Mr. Dobel moved to the Island in 1979 and worked as a chef until purchasing Mocha Mott’s with his business partner, Meredith Aldrich, in 2001. It was around the same time that he came up with the idea for his book.

“I was playing with the same guys that I had for a long time, and they’re all funny as the devil,” Mr. Dobel said. “I started just writing stuff down, the stuff they say and the things they do.”

Bogey IS Par is filled with witty wordplay and tongue-in-cheek jabs at golf culture and its evolution on the Vineyard since Mr. Dobel washed ashore almost 50 years ago. Farm Neck Golf Club, he said, once cost just $40 to join. While the club continues to maintain a public/private status, there is a long waitlist and hefty initiation fee to join.

“The book is about the way golf on the Island was and will never be again,” Mr. Dobel said.

For 20 years, Mr. Dobel bought his golf balls from Mike Amaral, who played with many of the same characters as Mr. Dobel. Mr. Amaral was born and raised on the Island and spent his afternoons teeing up with friends. He suffered a stroke in 2002 that cost him his mobility. Mr. Amaral said that reading Mr. Dobel’s book brought him a welcome feeling of nostalgia.

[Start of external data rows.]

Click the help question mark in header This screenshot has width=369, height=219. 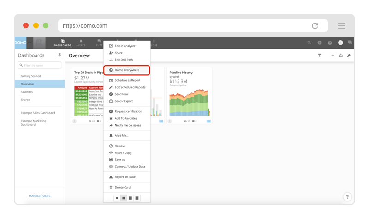330,43
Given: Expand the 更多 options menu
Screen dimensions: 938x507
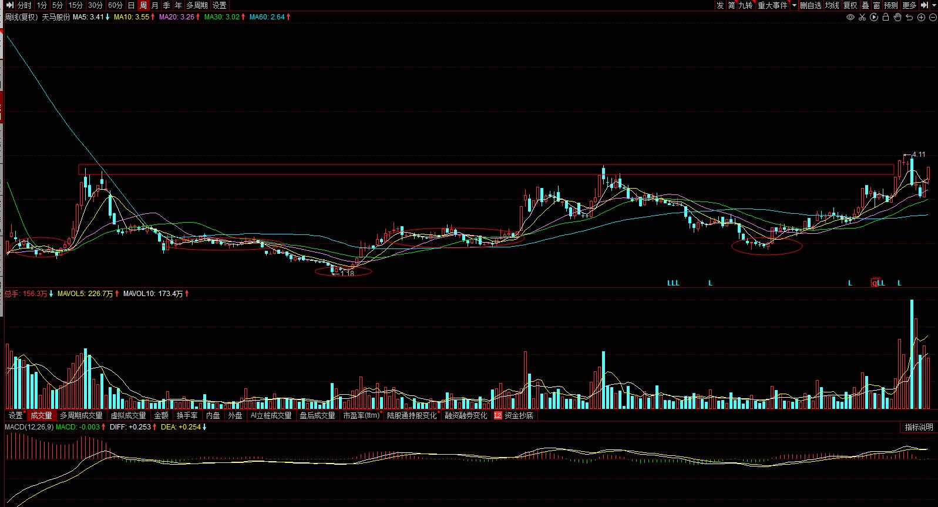Looking at the screenshot, I should [909, 5].
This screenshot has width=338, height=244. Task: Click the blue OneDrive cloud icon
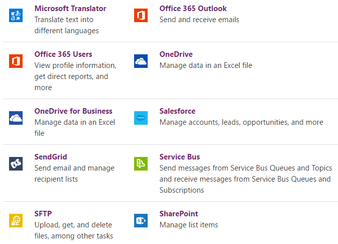click(x=141, y=61)
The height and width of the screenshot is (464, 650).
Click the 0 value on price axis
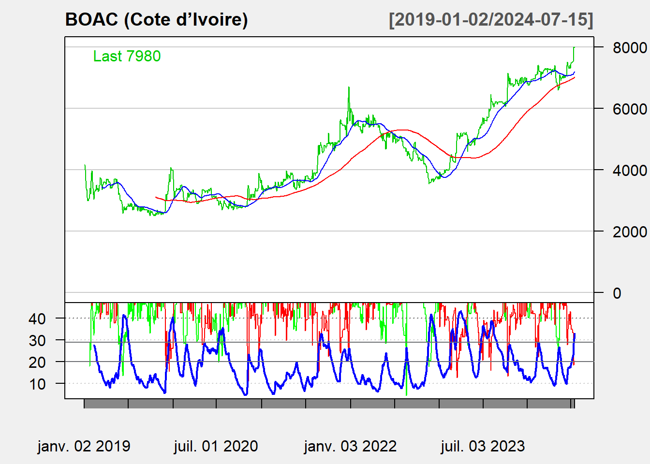coord(617,293)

“It’s about us, the old Vineyard dogs,” Mr. Amaral said. “It’s just terrific.”

Mr. Dobel calls himself a semi-Buddhist and encourages his readers and his customers at Mocha Mott’s — golfers and otherwise — to slow down and go with the flow.

“In golf and in life, you have to be relaxed and present in the moment,” Mr. Dobel said, pausing to take a sip of steaming tea. “If you get to live long enough, you realize that if you’re going to spend your whole life all anxious and twisted up about things, you’re not going to enjoy yourself very much.”

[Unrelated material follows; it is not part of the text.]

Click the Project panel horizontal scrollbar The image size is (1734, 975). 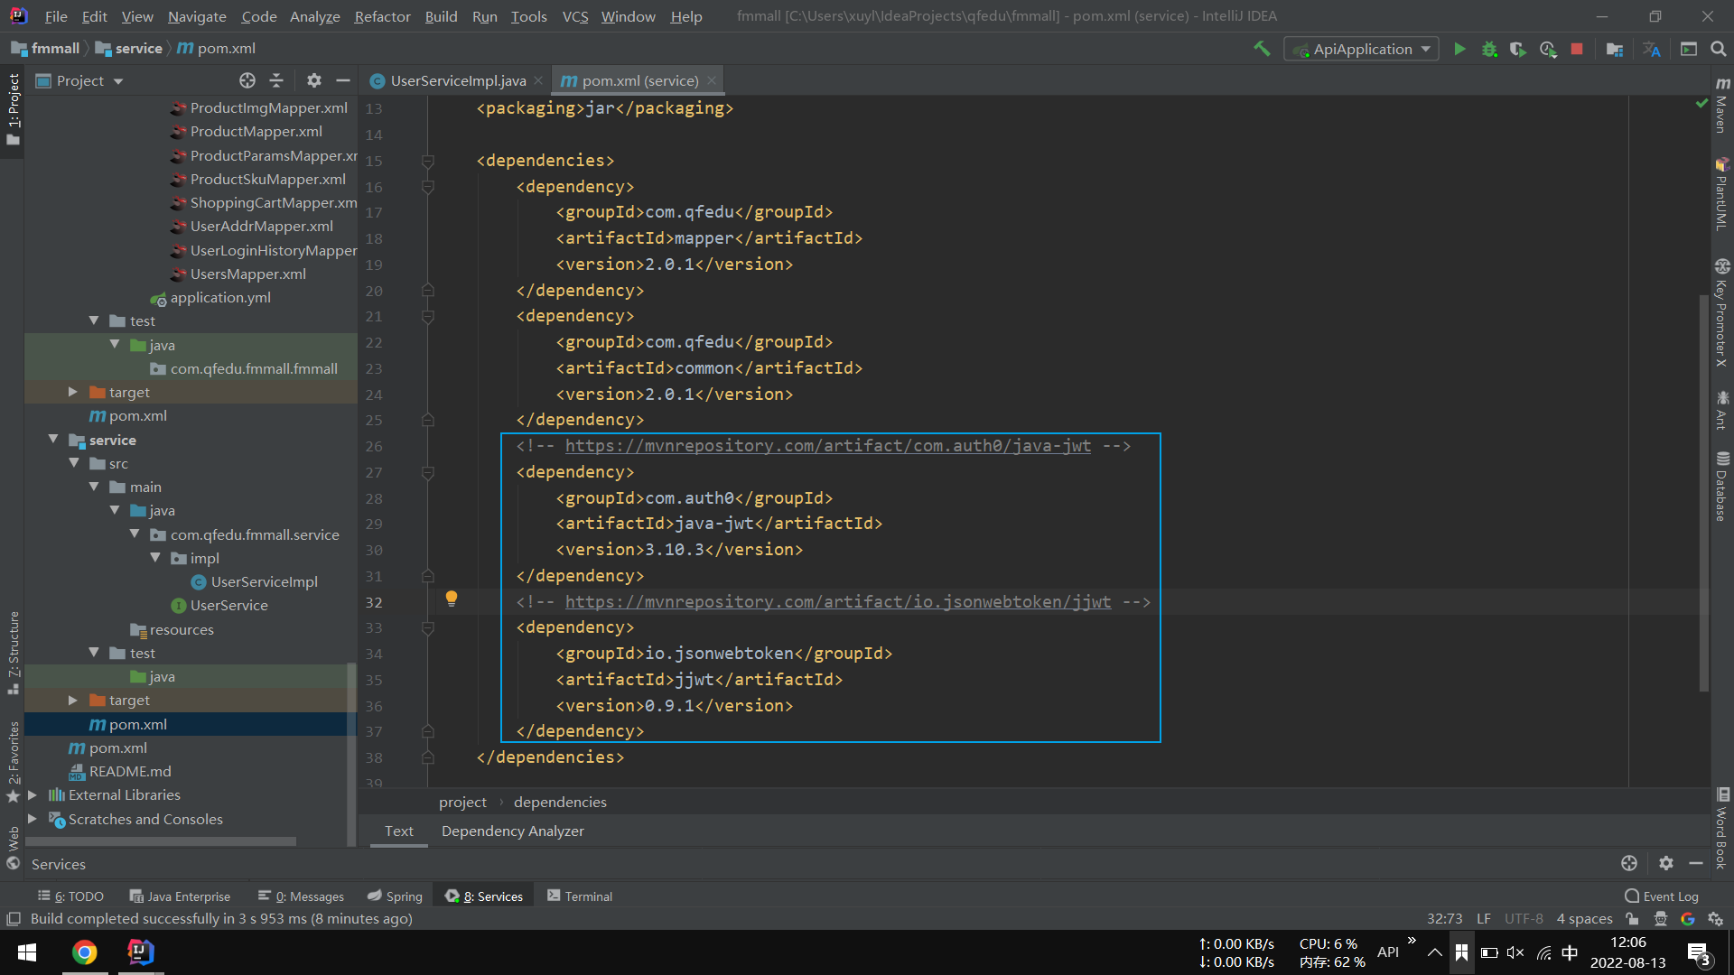pyautogui.click(x=163, y=841)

“We try to infuse that same spirit of life into Mocha Mott’s,” he continued. “It is a light-hearted place that welcomes everybody — left, right, center, whatever. Just leave your stuff outside and come in and enjoy yourself.”

The book ends at the 19th hole, with a poem Mr. Dobel believes synthesizes his message: “The winning and the losing/They say is much the same/’Cause those old boys/Just love that old game.”

Bogey IS Par is available at Island bookstores and online.